• **ASSIGNMENT**: Every line that holds the word "will" needs to be copied from the data below.

----- PROVIDED DATA -----

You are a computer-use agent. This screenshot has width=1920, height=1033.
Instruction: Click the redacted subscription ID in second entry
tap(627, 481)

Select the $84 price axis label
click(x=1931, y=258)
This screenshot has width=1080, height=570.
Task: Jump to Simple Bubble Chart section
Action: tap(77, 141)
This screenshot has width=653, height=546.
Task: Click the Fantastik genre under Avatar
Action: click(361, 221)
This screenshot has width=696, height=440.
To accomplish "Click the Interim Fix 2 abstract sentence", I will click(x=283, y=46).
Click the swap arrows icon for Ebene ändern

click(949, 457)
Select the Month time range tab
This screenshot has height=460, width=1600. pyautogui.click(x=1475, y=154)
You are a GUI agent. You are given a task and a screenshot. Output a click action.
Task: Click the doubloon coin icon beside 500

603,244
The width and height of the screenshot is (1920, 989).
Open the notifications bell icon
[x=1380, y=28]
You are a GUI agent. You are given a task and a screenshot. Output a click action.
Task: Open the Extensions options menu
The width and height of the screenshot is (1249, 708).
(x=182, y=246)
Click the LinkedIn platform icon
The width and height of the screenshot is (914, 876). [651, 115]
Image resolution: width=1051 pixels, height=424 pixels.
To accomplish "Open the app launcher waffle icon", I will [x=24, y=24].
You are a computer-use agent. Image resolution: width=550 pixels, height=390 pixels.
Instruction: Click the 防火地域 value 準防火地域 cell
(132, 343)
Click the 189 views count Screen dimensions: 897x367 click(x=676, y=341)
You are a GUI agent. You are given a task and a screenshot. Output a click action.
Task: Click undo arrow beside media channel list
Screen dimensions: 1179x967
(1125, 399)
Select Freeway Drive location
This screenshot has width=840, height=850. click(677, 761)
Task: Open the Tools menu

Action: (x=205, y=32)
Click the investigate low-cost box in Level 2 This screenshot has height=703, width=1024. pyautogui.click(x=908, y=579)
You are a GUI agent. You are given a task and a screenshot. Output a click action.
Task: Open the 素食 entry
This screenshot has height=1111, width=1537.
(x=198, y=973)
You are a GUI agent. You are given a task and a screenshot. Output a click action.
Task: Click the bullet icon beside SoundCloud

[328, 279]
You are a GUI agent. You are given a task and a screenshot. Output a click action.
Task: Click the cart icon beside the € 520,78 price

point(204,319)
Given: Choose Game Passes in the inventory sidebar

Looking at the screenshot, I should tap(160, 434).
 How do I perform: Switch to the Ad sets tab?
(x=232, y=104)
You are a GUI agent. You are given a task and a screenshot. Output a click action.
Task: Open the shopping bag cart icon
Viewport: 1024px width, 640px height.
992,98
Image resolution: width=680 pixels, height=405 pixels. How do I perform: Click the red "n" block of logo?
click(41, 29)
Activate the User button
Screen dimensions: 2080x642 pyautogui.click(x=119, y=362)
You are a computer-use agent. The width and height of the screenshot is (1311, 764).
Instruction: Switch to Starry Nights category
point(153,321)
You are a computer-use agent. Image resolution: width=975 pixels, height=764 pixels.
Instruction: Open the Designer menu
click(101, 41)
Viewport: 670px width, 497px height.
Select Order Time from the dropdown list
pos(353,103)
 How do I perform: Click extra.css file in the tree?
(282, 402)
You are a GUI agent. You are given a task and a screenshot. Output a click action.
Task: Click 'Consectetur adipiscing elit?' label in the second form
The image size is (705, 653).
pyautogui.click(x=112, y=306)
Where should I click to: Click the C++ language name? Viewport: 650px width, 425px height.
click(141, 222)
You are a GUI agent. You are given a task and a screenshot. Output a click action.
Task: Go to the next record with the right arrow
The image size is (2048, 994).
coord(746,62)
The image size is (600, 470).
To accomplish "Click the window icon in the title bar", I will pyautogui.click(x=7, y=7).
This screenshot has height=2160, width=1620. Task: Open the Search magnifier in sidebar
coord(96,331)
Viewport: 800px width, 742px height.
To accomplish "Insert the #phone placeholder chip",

-----

• **ANSWER BOX**:
To accomplish "Click the Interim Fix 2 abstract sentence", I will click(x=283, y=46).
To accomplish "Open the app launcher waffle icon", I will [x=24, y=24].
To accomplish "Click the window icon in the title bar", I will pyautogui.click(x=7, y=7).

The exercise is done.